Exercise: Recast the listing, from its first line through the line containing "Image resolution: width=800", as a Markdown table with the columns Row and Text, giving each line a row number and leaving out blank lines.

++++++

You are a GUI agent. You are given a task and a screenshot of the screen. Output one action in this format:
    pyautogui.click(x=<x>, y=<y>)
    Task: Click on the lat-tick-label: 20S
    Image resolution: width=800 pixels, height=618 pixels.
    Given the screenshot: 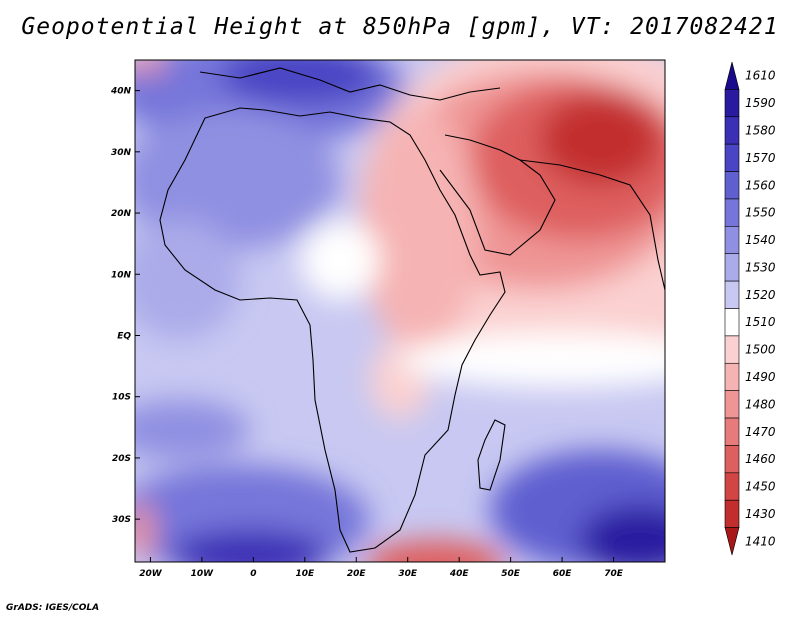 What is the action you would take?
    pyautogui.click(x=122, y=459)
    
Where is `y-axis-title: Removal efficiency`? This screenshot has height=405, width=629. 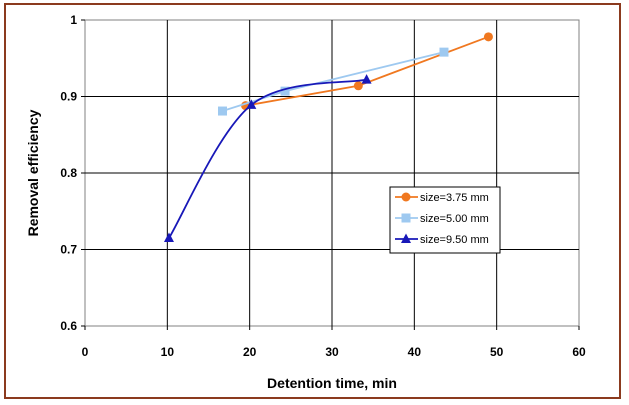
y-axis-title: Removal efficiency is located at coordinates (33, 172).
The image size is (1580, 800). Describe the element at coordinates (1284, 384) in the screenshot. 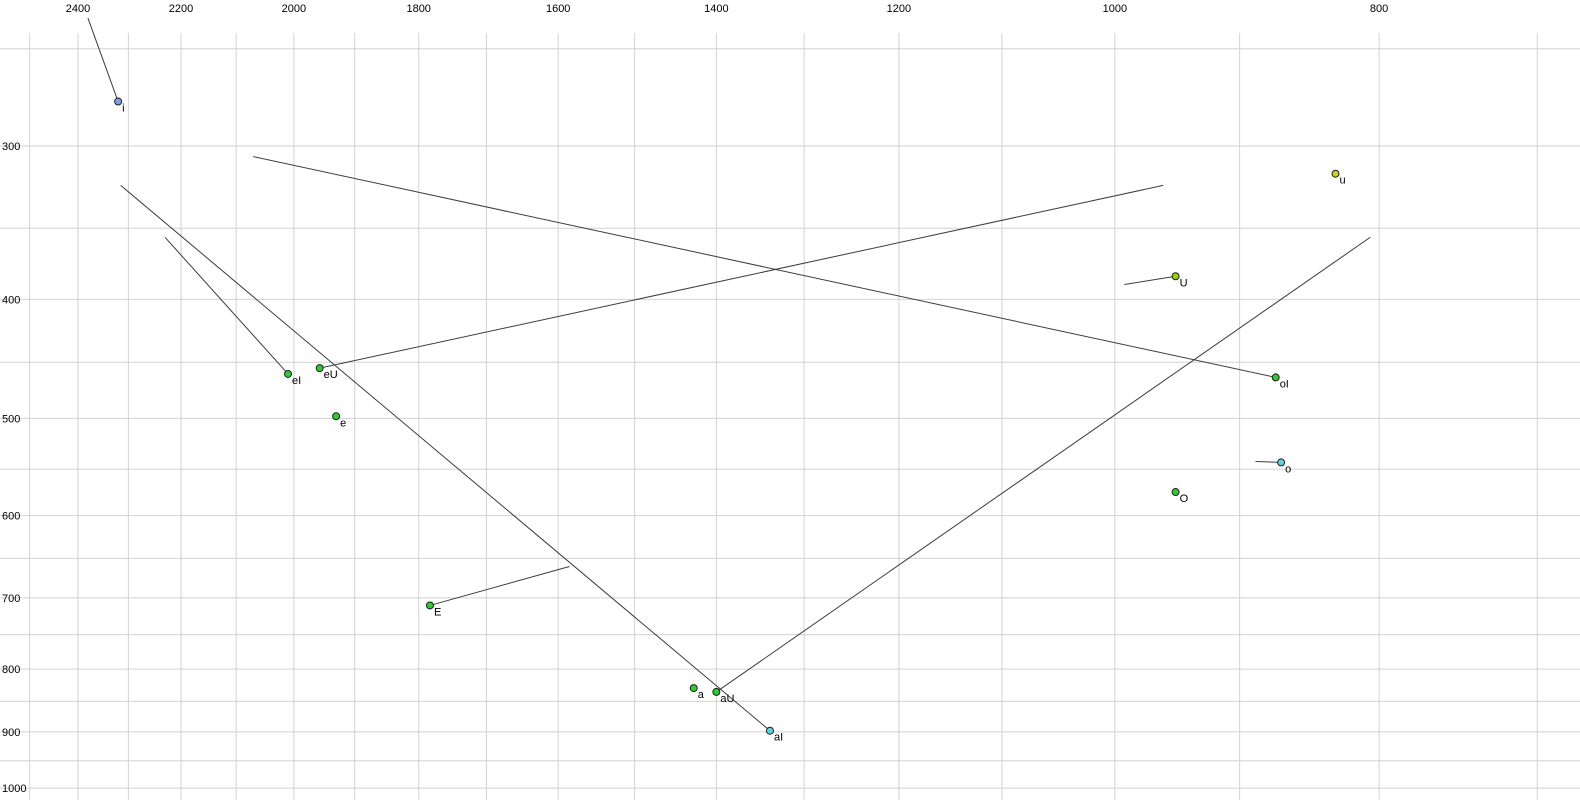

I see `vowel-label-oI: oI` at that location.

++++++

Response area:
| Row | Text |
|---|---|
| 1 | You are a GUI agent. You are given a task and a screenshot of the screen. Output one action in this format: |
| 2 |     pyautogui.click(x=<x>, y=<y>) |
| 3 |     Task: Click on the lat-tick-label: 20S |
| 4 |     Image resolution: width=800 pixels, height=618 pixels. |